— Task details —
Can you rewrite the data from the line containing "coordinates (154, 649)." through the line containing "the user profile", both included, as a numbered list with blank lines left out?

— Available data —
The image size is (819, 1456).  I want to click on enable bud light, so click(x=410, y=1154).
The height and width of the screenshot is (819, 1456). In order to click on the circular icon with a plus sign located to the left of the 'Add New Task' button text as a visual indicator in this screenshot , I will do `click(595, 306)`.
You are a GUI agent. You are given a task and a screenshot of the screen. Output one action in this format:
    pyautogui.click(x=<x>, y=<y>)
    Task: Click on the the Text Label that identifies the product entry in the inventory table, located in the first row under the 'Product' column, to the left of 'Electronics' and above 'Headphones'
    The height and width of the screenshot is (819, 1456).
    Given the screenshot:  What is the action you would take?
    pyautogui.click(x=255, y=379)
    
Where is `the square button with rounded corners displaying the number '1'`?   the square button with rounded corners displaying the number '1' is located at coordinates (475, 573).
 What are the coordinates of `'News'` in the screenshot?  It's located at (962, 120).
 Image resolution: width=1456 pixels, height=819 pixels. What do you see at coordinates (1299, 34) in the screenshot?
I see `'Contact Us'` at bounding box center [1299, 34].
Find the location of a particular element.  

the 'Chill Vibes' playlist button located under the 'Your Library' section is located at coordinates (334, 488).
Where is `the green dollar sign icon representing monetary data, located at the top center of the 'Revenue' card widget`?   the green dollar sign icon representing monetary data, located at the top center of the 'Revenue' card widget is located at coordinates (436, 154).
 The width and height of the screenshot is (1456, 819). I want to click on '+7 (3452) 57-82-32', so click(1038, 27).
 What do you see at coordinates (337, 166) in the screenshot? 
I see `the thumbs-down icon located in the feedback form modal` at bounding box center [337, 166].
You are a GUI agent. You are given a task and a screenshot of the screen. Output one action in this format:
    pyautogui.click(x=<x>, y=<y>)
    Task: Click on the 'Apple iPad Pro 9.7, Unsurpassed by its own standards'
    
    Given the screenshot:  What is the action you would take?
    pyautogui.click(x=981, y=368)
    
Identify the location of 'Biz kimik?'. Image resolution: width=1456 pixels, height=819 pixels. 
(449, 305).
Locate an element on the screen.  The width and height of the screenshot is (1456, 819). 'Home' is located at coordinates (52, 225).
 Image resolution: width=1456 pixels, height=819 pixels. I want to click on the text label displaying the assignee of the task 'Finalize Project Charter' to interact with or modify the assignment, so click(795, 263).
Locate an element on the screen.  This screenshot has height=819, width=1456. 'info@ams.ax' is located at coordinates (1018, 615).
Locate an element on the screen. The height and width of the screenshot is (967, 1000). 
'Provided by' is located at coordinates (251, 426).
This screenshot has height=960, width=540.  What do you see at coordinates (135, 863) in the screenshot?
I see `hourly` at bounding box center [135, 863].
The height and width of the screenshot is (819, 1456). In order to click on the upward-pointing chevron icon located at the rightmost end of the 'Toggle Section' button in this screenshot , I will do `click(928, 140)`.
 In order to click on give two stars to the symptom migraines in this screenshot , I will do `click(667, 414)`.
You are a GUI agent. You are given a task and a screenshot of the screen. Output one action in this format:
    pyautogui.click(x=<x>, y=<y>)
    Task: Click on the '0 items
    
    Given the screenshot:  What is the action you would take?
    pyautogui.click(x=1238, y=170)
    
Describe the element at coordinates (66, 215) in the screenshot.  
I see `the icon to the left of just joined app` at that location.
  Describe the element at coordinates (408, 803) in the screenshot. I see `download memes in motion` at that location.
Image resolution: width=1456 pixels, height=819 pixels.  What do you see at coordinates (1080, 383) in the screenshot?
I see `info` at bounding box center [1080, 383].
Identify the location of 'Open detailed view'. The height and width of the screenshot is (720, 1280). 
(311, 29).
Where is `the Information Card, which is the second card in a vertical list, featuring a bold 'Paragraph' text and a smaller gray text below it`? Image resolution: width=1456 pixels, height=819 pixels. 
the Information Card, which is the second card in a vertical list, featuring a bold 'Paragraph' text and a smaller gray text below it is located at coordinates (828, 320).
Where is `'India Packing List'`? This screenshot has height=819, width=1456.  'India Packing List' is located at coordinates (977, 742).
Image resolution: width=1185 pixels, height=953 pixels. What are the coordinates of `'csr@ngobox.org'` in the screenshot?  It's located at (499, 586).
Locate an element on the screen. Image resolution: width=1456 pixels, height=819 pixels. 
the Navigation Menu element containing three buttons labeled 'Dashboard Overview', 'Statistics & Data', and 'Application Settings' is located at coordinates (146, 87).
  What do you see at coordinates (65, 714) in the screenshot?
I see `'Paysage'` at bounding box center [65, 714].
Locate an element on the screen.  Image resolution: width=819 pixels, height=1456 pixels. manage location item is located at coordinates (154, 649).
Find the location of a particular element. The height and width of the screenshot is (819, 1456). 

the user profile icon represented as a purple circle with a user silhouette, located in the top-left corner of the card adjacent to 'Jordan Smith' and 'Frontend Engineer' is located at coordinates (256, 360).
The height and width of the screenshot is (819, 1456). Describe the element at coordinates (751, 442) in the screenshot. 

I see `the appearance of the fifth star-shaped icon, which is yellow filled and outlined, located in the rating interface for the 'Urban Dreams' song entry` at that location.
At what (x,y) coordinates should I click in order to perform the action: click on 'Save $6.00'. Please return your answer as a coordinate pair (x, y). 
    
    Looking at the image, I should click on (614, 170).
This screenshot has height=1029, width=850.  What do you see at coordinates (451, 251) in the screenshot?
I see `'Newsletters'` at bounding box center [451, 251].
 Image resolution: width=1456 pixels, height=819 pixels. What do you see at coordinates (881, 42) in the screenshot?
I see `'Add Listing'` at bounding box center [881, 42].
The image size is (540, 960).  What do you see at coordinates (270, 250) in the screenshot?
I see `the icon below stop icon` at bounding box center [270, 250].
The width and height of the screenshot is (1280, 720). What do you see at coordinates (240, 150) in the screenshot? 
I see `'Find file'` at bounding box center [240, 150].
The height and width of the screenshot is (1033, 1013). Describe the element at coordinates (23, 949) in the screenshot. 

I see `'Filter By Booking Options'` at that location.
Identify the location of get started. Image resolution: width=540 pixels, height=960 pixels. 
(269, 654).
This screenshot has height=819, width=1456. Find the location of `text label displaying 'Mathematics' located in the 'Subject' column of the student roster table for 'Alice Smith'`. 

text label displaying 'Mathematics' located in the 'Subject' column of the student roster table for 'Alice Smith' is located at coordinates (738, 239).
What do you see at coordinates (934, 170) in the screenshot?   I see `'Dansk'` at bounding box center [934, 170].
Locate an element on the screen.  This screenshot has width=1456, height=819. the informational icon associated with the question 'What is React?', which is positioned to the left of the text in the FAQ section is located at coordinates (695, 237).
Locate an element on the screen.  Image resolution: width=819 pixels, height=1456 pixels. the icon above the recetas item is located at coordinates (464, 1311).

— Answer for this exercise —
1. Locate an element on the screen.  Image resolution: width=819 pixels, height=1456 pixels. manage location item is located at coordinates (154, 649).
2. Find the location of a particular element. The height and width of the screenshot is (819, 1456). 
3. the user profile icon represented as a purple circle with a user silhouette, located in the top-left corner of the card adjacent to 'Jordan Smith' and 'Frontend Engineer' is located at coordinates (256, 360).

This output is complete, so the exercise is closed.